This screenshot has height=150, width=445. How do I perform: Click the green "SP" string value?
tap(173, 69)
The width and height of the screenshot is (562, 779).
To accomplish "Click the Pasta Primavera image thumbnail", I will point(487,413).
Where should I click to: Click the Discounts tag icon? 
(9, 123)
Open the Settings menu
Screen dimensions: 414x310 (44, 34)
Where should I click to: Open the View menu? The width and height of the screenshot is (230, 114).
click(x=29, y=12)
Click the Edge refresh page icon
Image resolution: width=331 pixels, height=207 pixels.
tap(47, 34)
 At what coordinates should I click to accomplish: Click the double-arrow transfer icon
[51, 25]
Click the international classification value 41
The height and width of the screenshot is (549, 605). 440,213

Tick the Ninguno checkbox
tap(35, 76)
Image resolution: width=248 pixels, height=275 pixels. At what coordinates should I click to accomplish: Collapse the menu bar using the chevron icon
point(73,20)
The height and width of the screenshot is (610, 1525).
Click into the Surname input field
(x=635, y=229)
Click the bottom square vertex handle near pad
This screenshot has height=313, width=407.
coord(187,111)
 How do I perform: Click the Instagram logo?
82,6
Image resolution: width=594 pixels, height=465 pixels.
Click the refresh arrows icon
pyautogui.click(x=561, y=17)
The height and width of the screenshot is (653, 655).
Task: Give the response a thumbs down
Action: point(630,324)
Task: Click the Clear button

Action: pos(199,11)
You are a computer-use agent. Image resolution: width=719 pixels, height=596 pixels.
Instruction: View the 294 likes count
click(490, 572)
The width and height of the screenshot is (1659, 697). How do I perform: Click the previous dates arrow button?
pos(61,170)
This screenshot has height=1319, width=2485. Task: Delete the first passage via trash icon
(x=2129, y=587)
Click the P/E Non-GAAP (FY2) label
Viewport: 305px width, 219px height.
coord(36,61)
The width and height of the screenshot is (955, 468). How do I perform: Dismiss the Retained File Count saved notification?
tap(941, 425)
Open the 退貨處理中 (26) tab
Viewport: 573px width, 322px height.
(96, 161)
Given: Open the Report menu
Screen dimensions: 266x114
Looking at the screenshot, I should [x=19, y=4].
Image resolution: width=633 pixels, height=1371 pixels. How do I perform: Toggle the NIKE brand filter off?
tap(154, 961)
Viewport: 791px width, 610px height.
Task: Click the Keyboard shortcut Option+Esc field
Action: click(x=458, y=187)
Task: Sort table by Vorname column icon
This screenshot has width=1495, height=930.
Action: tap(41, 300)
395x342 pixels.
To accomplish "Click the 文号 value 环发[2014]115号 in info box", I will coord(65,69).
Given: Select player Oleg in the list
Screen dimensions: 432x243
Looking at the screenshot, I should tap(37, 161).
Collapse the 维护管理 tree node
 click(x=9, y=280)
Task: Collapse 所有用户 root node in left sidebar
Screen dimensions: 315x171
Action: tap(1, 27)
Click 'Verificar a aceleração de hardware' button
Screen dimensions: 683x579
# # # #
▶ **The task**:
Find "Given: Select player Oleg in the list" in the records. Copy its line and every line after it, exactly, through the last one.

▶ **Task output**:
Given: Select player Oleg in the list
Screen dimensions: 432x243
Looking at the screenshot, I should tap(37, 161).
Collapse the 维护管理 tree node
 click(x=9, y=280)
Task: Collapse 所有用户 root node in left sidebar
Screen dimensions: 315x171
Action: tap(1, 27)
Click 'Verificar a aceleração de hardware' button
Screen dimensions: 683x579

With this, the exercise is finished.